On January 26, news reports indicate that Brian Armstrong, CEO of the United States’ largest compliant CEX, recently stated that the company’s future listing methods will undergo structural changes, with traditional IPOs potentially being gradually replaced by “on-chain IPOs.” An on-chain IPO refers to companies issuing tokenized stocks via blockchain, allowing share issuance, trading, and settlement to be completed entirely on the chain, thereby bypassing the currently inefficient traditional financial system.
Brian Armstrong pointed out that the current IPO process is not only slow but also extremely costly. On average, a company spends about $300 million to go public, covering investment banking fees, legal audits, and complex compliance procedures. More importantly, preparing for an IPO often takes several years, which significantly increases opportunity costs for fast-growing tech companies and forces a slowdown in innovation.

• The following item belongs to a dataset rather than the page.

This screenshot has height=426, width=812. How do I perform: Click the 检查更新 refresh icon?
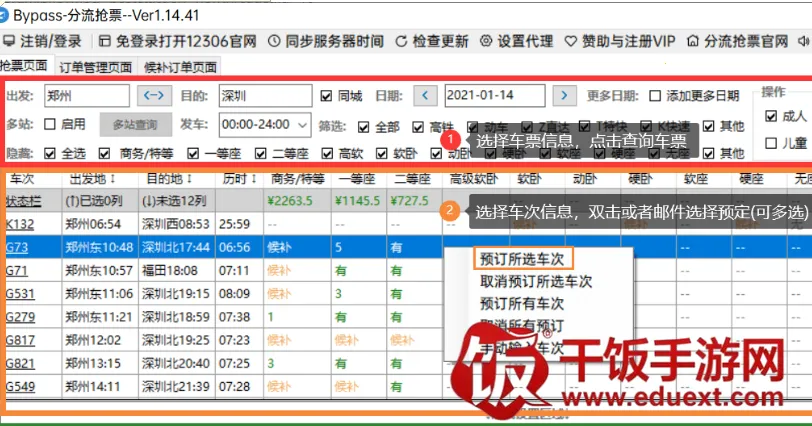tap(402, 42)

This environment also directly changes the development path of companies. Firms established in the 1980s typically entered the public market after about five years, but now they often remain private for nearly 20 years. The fundamental reason is that regulatory rules like the Sarbanes-Oxley Act have raised disclosure and compliance thresholds, turning going public into a high-risk, high-burden project. As a result, only large venture capital firms and a few institutional investors can participate early in growth dividends, while ordinary investors are excluded.
On-chain IPOs are seen as an important tool to break this pattern. By tokenizing stocks and deploying them on the blockchain, companies can directly issue assets to global investors, with trading and clearing completed within minutes, no longer relying on multiple layers of intermediaries. Smart contracts can automatically execute compliance, dividend distribution, and equity registration operations, reducing human error and operational costs, while also enhancing transparency and security.

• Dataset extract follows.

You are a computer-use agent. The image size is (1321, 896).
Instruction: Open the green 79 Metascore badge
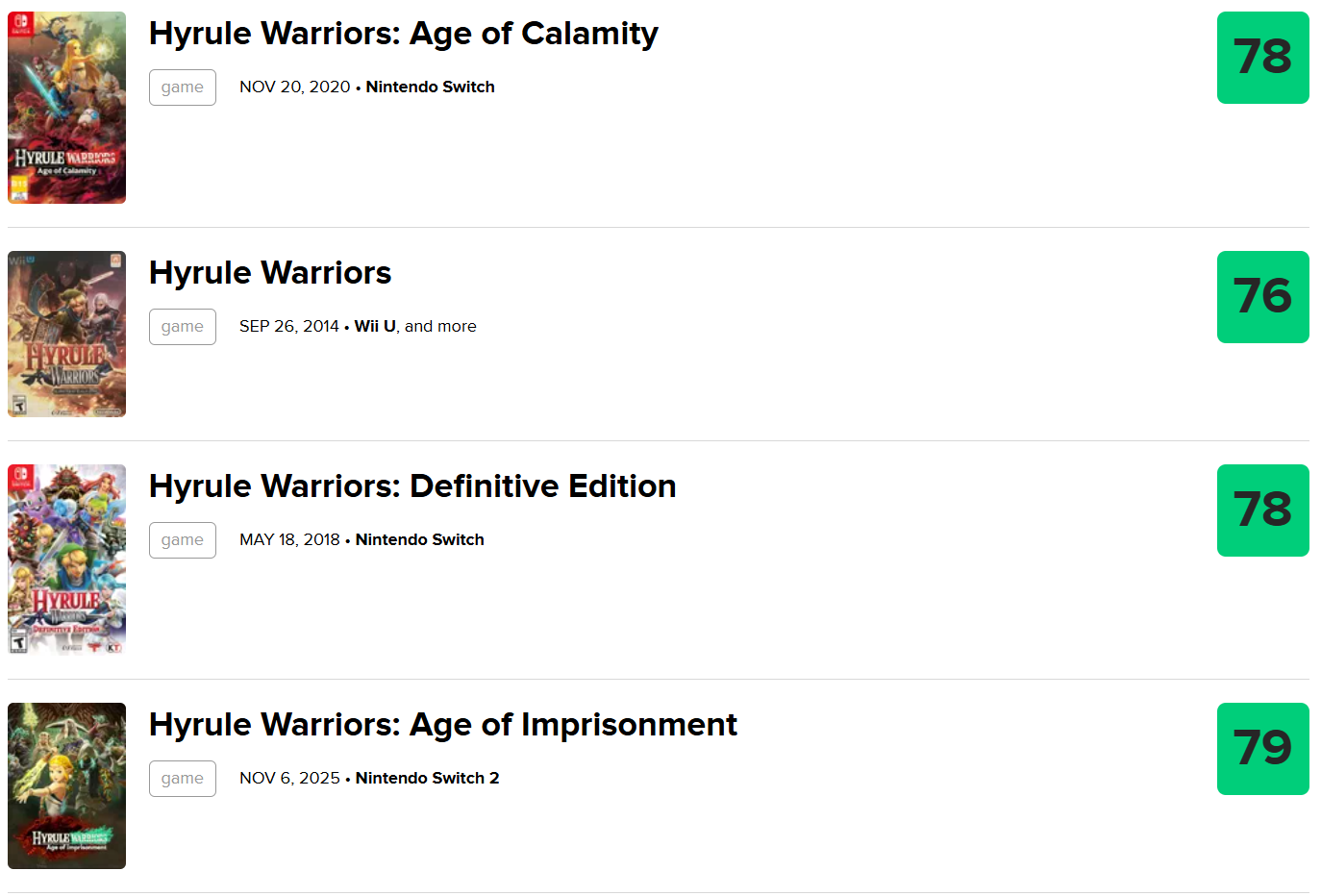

Of course, on-chain IPOs are not without challenges. The current legal system is not designed for blockchain-native securities, and how regulations will adapt remains uncertain. Privacy protection and investor rights also require new technological and institutional frameworks. However, from Brian Armstrong’s statements, it is evident that more and more industry leaders believe that blockchain-based stock issuance and digital asset securitization will become a key direction for the next phase of global capital markets.